What is required: Pull out every row below that contains "field" and copy each one unchanged.
##### Records provided
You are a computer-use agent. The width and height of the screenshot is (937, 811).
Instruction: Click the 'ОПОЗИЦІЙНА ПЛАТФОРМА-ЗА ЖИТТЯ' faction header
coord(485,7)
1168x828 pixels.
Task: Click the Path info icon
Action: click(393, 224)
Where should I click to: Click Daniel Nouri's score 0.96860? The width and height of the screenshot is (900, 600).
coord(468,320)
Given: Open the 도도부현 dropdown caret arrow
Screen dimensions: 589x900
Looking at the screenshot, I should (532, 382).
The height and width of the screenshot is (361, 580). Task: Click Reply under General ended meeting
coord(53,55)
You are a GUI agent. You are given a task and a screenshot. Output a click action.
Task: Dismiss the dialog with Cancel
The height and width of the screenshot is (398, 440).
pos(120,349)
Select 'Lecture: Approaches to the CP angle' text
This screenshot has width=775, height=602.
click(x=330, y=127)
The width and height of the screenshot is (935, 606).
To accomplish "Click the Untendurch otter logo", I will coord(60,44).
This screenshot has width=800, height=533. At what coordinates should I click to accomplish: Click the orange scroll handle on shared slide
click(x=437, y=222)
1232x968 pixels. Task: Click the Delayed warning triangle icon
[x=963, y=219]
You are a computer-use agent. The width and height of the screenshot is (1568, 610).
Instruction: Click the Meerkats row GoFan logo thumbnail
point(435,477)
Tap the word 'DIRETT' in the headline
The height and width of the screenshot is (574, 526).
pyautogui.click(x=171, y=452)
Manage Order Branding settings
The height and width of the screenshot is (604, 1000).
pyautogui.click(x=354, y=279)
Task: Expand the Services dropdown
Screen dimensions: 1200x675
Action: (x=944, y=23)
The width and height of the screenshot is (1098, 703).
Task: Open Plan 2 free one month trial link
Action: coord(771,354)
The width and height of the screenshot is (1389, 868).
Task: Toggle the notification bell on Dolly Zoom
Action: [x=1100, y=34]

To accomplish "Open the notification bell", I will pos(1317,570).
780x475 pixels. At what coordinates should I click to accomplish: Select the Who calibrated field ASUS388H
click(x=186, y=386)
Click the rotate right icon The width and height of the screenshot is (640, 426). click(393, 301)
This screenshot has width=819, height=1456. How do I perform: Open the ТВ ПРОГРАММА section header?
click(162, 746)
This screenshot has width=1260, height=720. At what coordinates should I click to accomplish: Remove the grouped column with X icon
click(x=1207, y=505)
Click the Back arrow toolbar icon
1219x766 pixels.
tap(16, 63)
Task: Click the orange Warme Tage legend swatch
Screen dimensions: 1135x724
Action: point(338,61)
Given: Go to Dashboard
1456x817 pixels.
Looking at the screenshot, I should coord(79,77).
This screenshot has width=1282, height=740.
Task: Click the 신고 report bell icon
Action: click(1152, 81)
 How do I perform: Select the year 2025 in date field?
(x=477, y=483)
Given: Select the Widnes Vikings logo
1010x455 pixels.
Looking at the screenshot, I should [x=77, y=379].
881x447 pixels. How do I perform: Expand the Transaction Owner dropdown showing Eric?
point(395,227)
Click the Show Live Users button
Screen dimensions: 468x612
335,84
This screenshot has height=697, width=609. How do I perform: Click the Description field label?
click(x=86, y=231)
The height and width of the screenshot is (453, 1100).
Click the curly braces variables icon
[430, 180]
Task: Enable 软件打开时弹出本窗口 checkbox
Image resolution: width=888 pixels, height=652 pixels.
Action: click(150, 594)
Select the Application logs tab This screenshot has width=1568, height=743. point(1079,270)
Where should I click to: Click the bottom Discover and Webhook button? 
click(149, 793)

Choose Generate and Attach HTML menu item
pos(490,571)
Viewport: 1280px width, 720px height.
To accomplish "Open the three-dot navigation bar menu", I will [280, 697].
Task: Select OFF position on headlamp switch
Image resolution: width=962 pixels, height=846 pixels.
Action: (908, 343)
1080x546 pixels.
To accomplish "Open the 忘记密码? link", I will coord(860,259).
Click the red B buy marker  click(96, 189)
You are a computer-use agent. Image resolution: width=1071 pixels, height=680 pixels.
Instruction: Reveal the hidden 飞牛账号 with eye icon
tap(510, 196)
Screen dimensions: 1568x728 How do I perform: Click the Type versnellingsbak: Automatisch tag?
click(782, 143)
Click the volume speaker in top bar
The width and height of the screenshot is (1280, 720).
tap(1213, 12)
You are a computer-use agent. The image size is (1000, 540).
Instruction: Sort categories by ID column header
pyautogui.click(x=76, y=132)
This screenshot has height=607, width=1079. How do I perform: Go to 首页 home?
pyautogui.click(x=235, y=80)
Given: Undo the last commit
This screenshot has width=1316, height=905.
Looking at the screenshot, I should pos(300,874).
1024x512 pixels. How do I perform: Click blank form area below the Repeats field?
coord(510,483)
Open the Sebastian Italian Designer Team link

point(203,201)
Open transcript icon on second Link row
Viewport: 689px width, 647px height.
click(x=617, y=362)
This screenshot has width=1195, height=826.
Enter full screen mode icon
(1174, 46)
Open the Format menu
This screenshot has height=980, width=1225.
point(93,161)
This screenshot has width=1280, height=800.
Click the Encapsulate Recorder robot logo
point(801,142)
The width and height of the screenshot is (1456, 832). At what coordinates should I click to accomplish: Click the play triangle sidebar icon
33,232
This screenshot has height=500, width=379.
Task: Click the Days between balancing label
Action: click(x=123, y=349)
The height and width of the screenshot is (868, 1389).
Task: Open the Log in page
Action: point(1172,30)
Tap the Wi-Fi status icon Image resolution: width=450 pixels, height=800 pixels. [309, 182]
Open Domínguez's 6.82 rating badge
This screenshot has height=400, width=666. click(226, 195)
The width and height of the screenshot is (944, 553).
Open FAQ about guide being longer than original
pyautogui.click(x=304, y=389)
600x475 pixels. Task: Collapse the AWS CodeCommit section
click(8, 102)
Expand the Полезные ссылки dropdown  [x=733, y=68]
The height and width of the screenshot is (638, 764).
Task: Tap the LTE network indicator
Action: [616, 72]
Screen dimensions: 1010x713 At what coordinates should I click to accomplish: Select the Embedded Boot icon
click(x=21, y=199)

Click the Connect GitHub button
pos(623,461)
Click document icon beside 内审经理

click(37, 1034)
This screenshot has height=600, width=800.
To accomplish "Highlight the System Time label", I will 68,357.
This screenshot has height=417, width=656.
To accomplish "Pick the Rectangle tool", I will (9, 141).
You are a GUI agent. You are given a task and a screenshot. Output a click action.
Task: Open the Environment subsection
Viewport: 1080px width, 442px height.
##########
Result of the exercise:
780x475 pixels. At what coordinates should I click to accomplish: Select the Who calibrated field ASUS388H
 How do I perform: Select the year 2025 in date field?
This screenshot has height=697, width=609. How do I perform: Click the Description field label?
1024x512 pixels. How do I perform: Click blank form area below the Repeats field?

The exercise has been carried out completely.